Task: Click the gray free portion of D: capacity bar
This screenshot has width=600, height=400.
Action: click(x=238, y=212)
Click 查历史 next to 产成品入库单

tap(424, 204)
***
# Exercise brief
Copy the rows above line for line, keeping every character unchanged.

# Result of the task
Task: Click the gray free portion of D: capacity bar
This screenshot has width=600, height=400.
Action: click(x=238, y=212)
Click 查历史 next to 产成品入库单

tap(424, 204)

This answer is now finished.